I want to see it all. But my life is limited by more than rivers and walls and monasteries. These men have no idea what being trapped really feels like. Only my words can set me free, and only when the right person hears them.

We continue through the gate and outer court. The royal apartments are accessed by a grand processional stair, facing the courtyard like a dancer ready to perform. There is no hall; instead the stair opens immediately into the watching chamber, and from there we curve to the right to the queen’s north-side rooms.
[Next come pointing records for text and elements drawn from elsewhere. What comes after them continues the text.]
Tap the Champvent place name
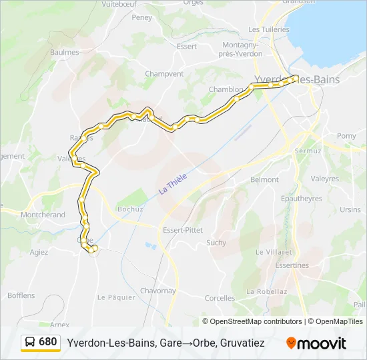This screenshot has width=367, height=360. tap(164, 74)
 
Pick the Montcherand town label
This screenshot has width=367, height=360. tap(43, 215)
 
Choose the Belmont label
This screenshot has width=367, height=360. tap(264, 180)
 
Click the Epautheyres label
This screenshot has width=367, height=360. tap(302, 198)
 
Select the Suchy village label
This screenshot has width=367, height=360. tap(216, 243)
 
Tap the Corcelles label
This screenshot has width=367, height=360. tap(220, 298)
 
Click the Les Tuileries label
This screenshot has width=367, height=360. tap(269, 29)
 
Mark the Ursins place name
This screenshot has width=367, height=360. tap(350, 209)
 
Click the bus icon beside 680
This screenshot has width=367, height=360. tap(31, 342)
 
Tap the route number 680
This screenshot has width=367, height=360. tap(48, 342)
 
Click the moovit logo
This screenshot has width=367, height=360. tap(316, 343)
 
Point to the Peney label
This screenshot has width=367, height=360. tap(142, 18)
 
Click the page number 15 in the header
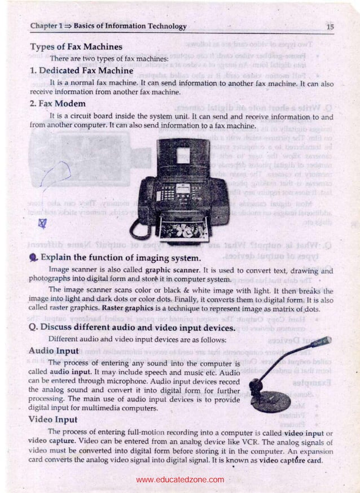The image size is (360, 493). coord(330,27)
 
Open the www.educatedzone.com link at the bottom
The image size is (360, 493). coord(180,480)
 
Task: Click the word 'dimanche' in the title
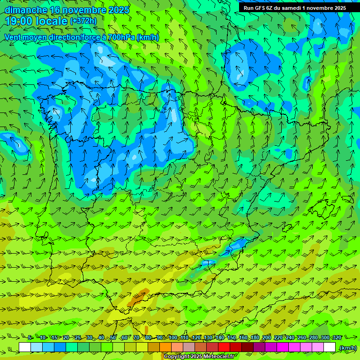click(26, 10)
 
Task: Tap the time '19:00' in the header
click(21, 21)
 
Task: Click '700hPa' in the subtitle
click(121, 37)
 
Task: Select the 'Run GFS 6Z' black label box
click(294, 8)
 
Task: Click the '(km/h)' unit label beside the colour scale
click(347, 348)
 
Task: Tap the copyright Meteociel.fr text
click(200, 357)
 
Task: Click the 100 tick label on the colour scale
click(172, 338)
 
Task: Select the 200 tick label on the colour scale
click(266, 338)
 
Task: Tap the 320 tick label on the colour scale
click(337, 338)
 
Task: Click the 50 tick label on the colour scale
click(113, 338)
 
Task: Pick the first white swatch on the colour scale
click(25, 347)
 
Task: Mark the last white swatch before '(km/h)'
click(330, 347)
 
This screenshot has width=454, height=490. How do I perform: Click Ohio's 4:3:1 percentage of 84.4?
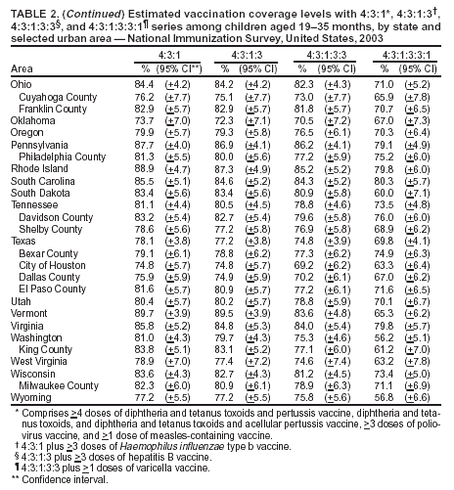143,83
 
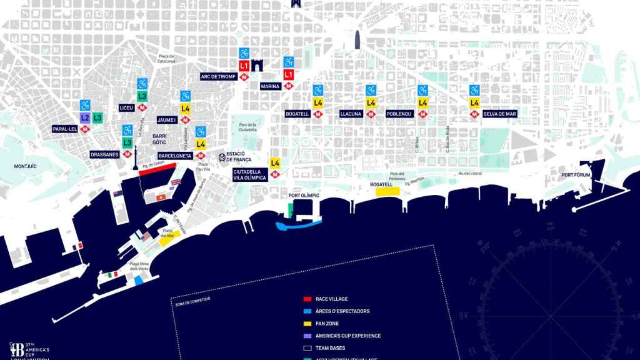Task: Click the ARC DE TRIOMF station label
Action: click(218, 77)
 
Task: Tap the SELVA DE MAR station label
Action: click(499, 114)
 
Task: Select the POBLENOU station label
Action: click(398, 114)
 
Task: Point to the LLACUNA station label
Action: click(351, 114)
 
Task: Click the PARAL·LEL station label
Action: click(65, 129)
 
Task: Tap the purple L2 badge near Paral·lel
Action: click(85, 118)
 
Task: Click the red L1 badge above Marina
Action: click(288, 74)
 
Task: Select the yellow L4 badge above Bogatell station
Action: click(318, 102)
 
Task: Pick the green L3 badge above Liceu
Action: click(142, 96)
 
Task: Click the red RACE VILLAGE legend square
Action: click(306, 299)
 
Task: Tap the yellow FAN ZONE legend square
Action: click(306, 323)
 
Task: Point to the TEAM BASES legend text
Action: click(330, 348)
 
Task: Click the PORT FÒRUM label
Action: click(576, 175)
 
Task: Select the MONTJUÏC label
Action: click(26, 166)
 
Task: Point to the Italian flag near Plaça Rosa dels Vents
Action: click(114, 275)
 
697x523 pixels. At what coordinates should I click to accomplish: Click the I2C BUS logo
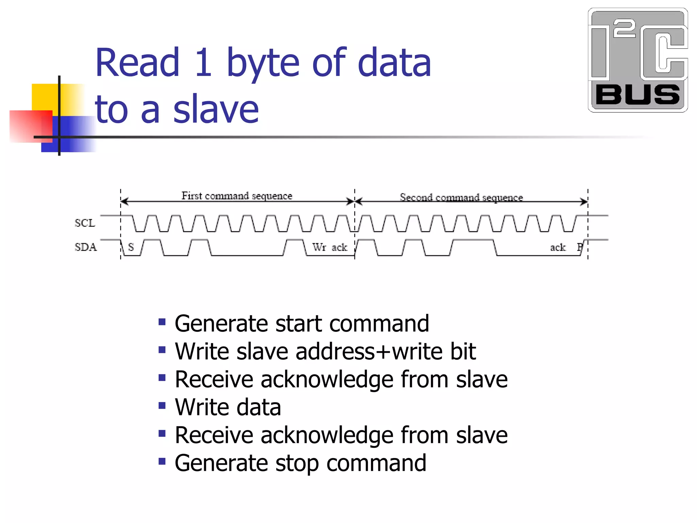638,60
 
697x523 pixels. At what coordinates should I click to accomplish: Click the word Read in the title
137,63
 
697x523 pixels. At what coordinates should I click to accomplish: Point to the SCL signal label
85,223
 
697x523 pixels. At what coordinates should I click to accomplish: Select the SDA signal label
86,247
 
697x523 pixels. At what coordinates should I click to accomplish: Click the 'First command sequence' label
237,196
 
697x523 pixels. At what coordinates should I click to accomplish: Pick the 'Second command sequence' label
461,197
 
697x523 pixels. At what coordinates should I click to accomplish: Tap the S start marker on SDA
131,247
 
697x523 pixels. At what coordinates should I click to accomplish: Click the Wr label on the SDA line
319,247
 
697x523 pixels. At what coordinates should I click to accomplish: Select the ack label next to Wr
339,248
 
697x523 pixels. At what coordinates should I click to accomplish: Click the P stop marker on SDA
580,247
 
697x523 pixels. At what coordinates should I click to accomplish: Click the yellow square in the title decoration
44,97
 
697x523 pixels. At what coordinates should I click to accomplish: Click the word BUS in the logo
637,95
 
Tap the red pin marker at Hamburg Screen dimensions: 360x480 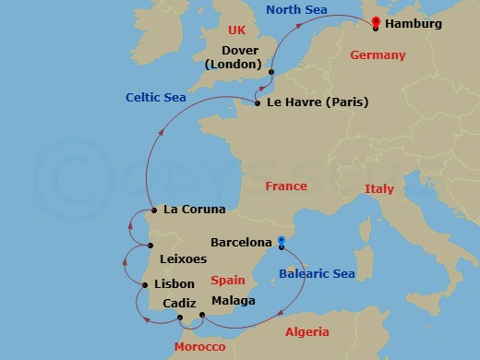click(375, 23)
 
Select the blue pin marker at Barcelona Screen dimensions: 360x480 click(281, 242)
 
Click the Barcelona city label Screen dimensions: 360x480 click(241, 242)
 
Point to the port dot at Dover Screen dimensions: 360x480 click(271, 72)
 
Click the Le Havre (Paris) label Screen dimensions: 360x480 click(317, 102)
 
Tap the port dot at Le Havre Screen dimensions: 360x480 click(258, 102)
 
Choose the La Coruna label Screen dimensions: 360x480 click(194, 210)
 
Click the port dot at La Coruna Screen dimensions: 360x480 click(152, 210)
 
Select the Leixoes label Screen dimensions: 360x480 click(183, 259)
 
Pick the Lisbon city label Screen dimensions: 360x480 click(175, 284)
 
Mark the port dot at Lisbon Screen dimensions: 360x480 click(145, 284)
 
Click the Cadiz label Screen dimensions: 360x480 click(179, 303)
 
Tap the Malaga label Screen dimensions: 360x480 click(234, 301)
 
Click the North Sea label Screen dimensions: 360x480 click(297, 10)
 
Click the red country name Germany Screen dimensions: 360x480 click(378, 55)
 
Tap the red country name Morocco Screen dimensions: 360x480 click(199, 346)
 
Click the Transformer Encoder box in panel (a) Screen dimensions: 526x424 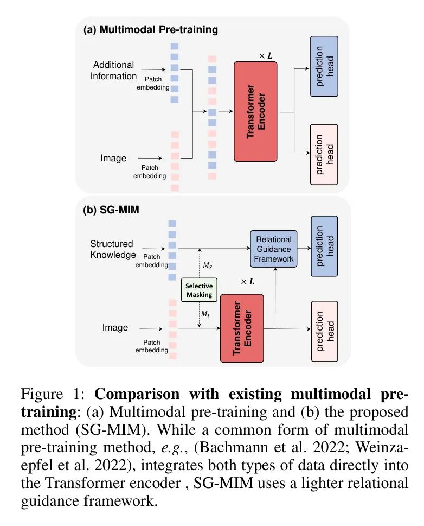coord(255,111)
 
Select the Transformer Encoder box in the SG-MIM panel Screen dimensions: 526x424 coord(241,328)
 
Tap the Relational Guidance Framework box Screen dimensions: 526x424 coord(274,249)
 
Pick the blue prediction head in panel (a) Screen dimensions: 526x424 coord(324,66)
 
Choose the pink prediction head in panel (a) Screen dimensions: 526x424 coord(324,154)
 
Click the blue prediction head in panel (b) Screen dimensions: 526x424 coord(324,246)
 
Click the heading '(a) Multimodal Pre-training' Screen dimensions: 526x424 coord(150,30)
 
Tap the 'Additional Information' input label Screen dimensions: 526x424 coord(113,71)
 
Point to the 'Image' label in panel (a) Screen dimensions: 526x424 coord(113,159)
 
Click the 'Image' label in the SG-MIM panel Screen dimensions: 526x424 coord(115,328)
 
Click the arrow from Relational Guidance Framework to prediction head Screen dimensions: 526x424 coord(304,249)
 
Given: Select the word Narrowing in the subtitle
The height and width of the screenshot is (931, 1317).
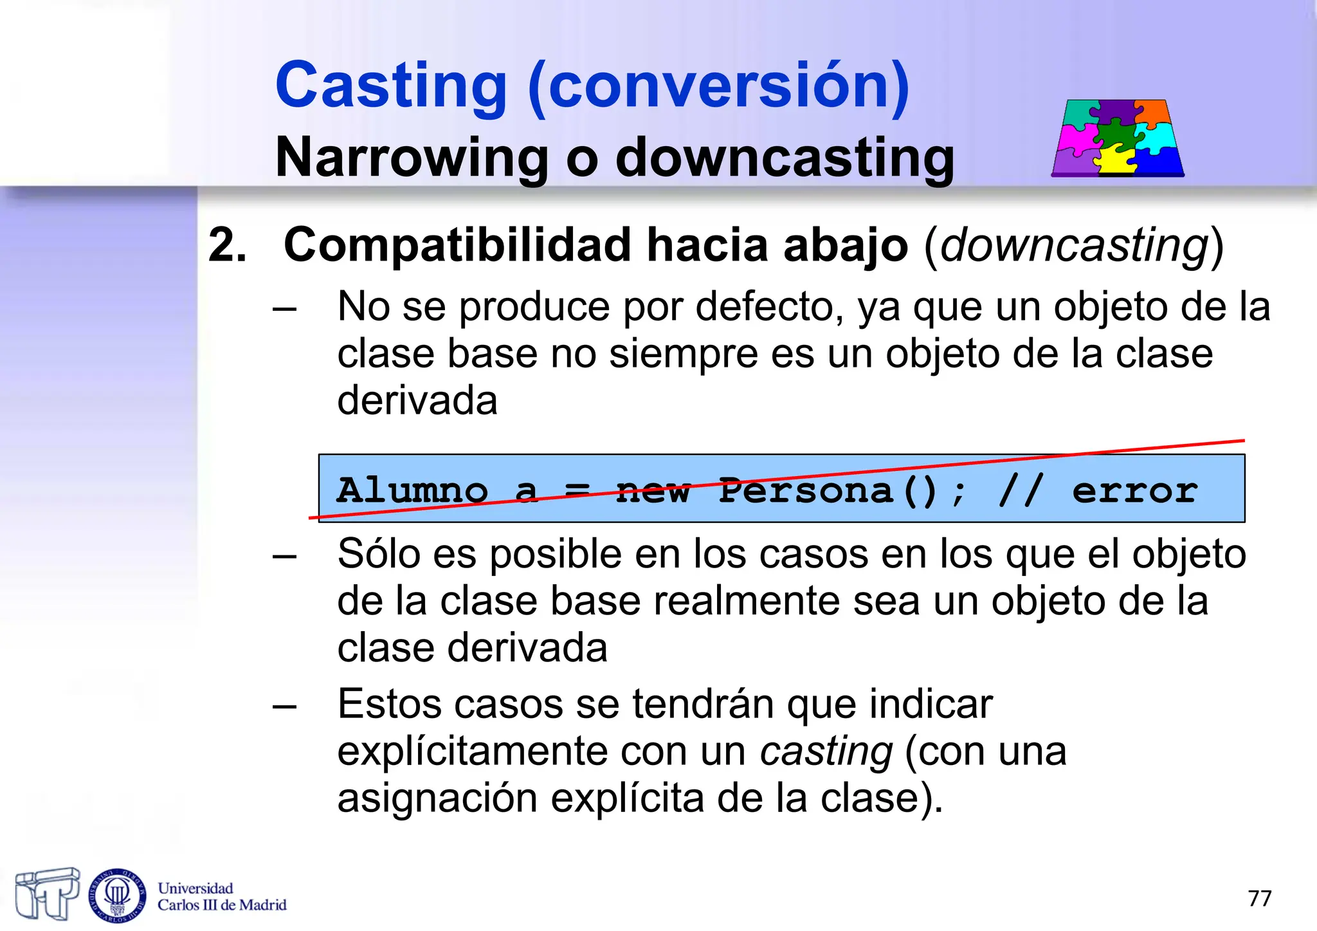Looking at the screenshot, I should click(412, 158).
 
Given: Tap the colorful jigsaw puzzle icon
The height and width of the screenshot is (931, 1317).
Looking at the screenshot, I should click(1118, 138).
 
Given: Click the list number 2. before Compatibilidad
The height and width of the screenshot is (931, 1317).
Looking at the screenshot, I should click(227, 246).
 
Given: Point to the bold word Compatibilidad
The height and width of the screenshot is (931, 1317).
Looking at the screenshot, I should click(458, 246).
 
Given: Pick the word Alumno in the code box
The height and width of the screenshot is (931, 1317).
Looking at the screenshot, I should click(412, 491).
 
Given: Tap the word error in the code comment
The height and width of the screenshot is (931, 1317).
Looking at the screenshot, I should click(1135, 491).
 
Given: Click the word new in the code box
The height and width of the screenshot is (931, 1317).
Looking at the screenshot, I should click(652, 491).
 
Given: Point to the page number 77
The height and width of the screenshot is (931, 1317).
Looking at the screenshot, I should click(1259, 898).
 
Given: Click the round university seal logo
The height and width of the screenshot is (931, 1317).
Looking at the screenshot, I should click(117, 894).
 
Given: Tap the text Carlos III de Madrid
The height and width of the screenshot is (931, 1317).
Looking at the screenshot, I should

The ceilings soar above us, but the structure still feels subdued by the king’s rooms above. As if the men are pressing down on us.

Perhaps it is just my imagination.

Their restlessness is catching. I sense it as soon as I enter the room. Even Jane has laid down her needlework and is twisting her hands in her lap. It feels like the court is a pot near the boil.

I think about George’s comment that girls are no fun. That we don’t know how to do anything. I sneak a look at the men by the door, sitting at the gaming table. The betting is tense and furious.

They’re playing primero, a game Father taught us all to play as children. George and I regularly challenged each other, claiming the loser was the “girl.” From the look on his face now, he’s winning.

Momentarily, I consider not going over. Not intruding. Letting George win alone.

But I want to show him that girls are smarter than he thinks they are.

More than that, I want to do something that makes me feel less powerless.

I walk to the table. George is hunched over his cards, his back curved like a bent bow—taut and ready to spring. Butler sits opposite him, his cards bending in the tension of his grip while he glowers at our approach.

Henry Percy tries to rise, causing the entire table to look up at me.

“Don’t bestir yourselves, gentlemen.” I wave an airy hand. “I’m just here to watch. Card games are beyond my ken.”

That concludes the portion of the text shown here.